12 October 2018 - 08:00
By TimesLIVE and BusinessLIVE
Pik Botha, former South African foreign minister, listens to questions from members of the Truth and Reconciliation Commission on October 14 1997 at hearings in Johannesburg.
Image: ODD ANDERSEN / AFP Pik Botha, former South African foreign minister, listens to questions from members of the Truth and Reconciliation Commission on October 14 1997 at hearings in Johannesburg.

Apartheid-era foreign affairs minister Pik Botha has died at the age of 86‚ it was confirmed on Friday.

His son‚ Roelof Botha‚ confirmed to eNCA that his father died at his Pretoria home on Thursday night. He was admitted to a Pretoria hospital in late September.

He served as foreign affairs minister in the last years of the apartheid government and as minister of mineral and energy affairs under Nelson Mandela‚ South Africa's first democratically elected president.

Botha retired from politics in 1996 when the National Party withdrew from the government of national unity. In 2000‚ he announced that he would join the ANC.

BusinessLIVE reports that as foreign affairs minister in the cabinets of apartheid presidents BJ Vorster and PW Botha‚ Botha fought a losing battle to persuade the world that the policy was not a fundamental violation of human rights.

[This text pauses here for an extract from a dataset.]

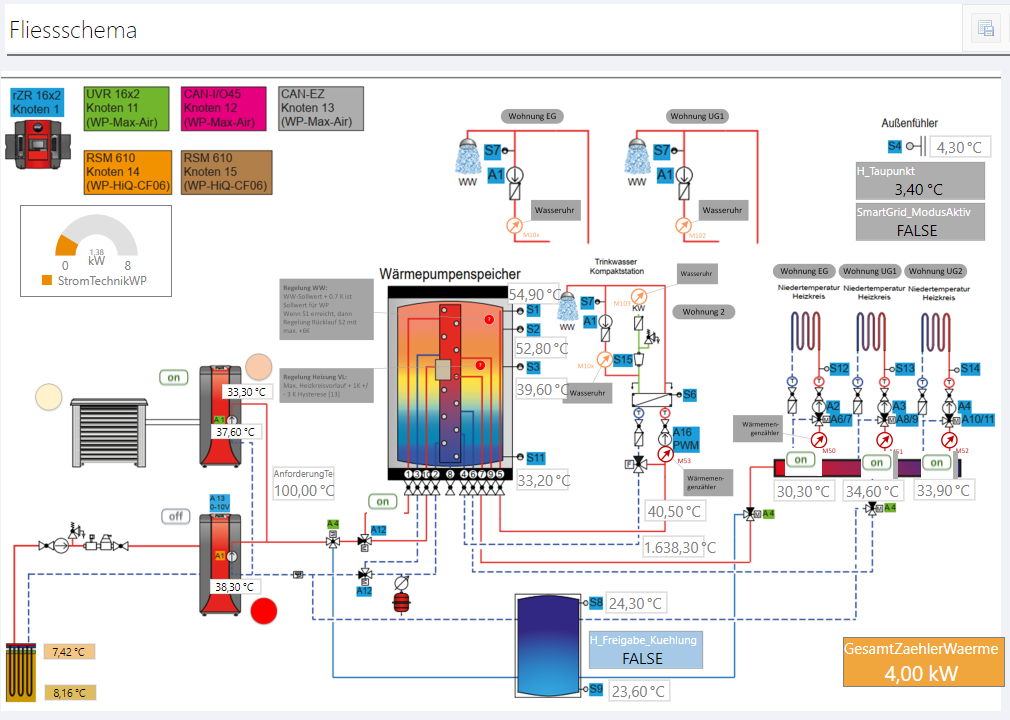Toggle the 'on' status beside upper heat pump
1010x720 pixels.
[x=174, y=377]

He established relationships with US secretary of state Henry Kissinger and managed to influence former US president Ronald Reagan and former British prime minister Margaret Thatcher to oppose sanctions against SA.

He worked to build a coalition of African states that would work with the apartheid regime‚ but was ultimately unsuccessful as the continent turned on the apartheid state.

Botha‚ who came from the party’s “verligte” (enlightened) wing‚ attempted to get PW Botha to accept greater political rights for black South Africans and outraged the apartheid establishment when he stated publicly that the country would one day have a black president.

Botha’s greatest diplomatic achievement was the successful negotiation of independence for Namibia‚ a series of talks that involved Cuba and the US.